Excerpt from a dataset
########################################
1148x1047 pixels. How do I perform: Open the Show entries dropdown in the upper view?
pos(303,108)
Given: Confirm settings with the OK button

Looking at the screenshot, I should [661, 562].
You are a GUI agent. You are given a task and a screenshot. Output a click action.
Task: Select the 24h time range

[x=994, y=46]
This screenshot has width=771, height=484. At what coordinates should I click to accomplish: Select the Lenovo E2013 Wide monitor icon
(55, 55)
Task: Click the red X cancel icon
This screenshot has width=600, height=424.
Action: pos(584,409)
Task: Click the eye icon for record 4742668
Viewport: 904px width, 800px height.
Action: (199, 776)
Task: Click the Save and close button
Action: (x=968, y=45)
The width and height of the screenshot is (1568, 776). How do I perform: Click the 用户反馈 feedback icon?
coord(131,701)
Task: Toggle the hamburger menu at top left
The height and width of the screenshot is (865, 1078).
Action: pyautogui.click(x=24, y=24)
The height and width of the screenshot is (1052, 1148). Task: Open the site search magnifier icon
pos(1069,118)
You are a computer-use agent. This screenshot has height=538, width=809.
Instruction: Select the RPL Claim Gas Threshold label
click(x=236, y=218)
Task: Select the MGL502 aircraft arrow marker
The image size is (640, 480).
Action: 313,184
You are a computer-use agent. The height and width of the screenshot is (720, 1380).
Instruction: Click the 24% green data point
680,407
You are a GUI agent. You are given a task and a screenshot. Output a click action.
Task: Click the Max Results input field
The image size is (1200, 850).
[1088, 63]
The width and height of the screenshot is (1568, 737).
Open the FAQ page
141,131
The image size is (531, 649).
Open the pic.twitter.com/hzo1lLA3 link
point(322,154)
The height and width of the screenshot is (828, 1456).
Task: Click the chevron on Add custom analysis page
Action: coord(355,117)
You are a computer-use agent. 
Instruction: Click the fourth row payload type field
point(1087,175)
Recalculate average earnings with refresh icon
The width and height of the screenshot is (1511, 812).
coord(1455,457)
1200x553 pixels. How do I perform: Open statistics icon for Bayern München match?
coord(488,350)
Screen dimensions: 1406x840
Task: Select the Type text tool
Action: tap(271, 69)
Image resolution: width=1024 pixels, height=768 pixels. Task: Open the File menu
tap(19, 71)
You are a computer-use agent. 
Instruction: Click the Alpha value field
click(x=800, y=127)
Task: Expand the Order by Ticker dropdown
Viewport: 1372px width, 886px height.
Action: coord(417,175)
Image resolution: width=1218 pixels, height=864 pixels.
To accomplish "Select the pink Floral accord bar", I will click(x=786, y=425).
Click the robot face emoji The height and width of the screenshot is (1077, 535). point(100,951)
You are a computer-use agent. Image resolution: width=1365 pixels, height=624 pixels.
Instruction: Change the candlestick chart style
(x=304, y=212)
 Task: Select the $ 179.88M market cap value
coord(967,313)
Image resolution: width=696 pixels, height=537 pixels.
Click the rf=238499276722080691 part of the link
########################################
## DO THIS
Recast every row above as a numbered list, one line per item, and leave out the blank lines.

## REPLY
1. 1148x1047 pixels. How do I perform: Open the Show entries dropdown in the upper view?
2. pos(303,108)
3. Given: Confirm settings with the OK button
4. Looking at the screenshot, I should [661, 562].
5. You are a GUI agent. You are given a task and a screenshot. Output a click action.
6. Task: Select the 24h time range
7. [x=994, y=46]
8. This screenshot has width=771, height=484. At what coordinates should I click to accomplish: Select the Lenovo E2013 Wide monitor icon
9. (55, 55)
10. Task: Click the red X cancel icon
11. This screenshot has width=600, height=424.
12. Action: pos(584,409)
13. Task: Click the eye icon for record 4742668
14. Viewport: 904px width, 800px height.
15. Action: (199, 776)
16. Task: Click the Save and close button
17. Action: (x=968, y=45)
18. The width and height of the screenshot is (1568, 776). How do I perform: Click the 用户反馈 feedback icon?
19. coord(131,701)
20. Task: Toggle the hamburger menu at top left
21. The height and width of the screenshot is (865, 1078).
22. Action: pyautogui.click(x=24, y=24)
23. The height and width of the screenshot is (1052, 1148). Task: Open the site search magnifier icon
24. pos(1069,118)
25. You are a computer-use agent. This screenshot has height=538, width=809.
26. Instruction: Select the RPL Claim Gas Threshold label
27. click(x=236, y=218)
28. Task: Select the MGL502 aircraft arrow marker
29. The image size is (640, 480).
30. Action: 313,184
31. You are a computer-use agent. The height and width of the screenshot is (720, 1380).
32. Instruction: Click the 24% green data point
33. 680,407
34. You are a GUI agent. You are given a task and a screenshot. Output a click action.
35. Task: Click the Max Results input field
36. The image size is (1200, 850).
37. [1088, 63]
38. The width and height of the screenshot is (1568, 737).
39. Open the FAQ page
40. 141,131
41. The image size is (531, 649).
42. Open the pic.twitter.com/hzo1lLA3 link
43. point(322,154)
44. The height and width of the screenshot is (828, 1456).
45. Task: Click the chevron on Add custom analysis page
46. Action: coord(355,117)
47. You are a computer-use agent. 
48. Instruction: Click the fourth row payload type field
49. point(1087,175)
50. Recalculate average earnings with refresh icon
51. The width and height of the screenshot is (1511, 812).
52. coord(1455,457)
53. 1200x553 pixels. How do I perform: Open statistics icon for Bayern München match?
54. coord(488,350)
55. Screen dimensions: 1406x840
56. Task: Select the Type text tool
57. Action: tap(271, 69)
58. Image resolution: width=1024 pixels, height=768 pixels. Task: Open the File menu
59. tap(19, 71)
60. You are a computer-use agent. 
61. Instruction: Click the Alpha value field
62. click(x=800, y=127)
63. Task: Expand the Order by Ticker dropdown
64. Viewport: 1372px width, 886px height.
65. Action: coord(417,175)
66. Image resolution: width=1218 pixels, height=864 pixels.
67. To accomplish "Select the pink Floral accord bar", I will click(x=786, y=425).
68. Click the robot face emoji The height and width of the screenshot is (1077, 535). point(100,951)
69. You are a computer-use agent. Image resolution: width=1365 pixels, height=624 pixels.
70. Instruction: Change the candlestick chart style
71. (x=304, y=212)
72.  Task: Select the $ 179.88M market cap value
73. coord(967,313)
74. Image resolution: width=696 pixels, height=537 pixels.
75. Click the rf=238499276722080691 part of the link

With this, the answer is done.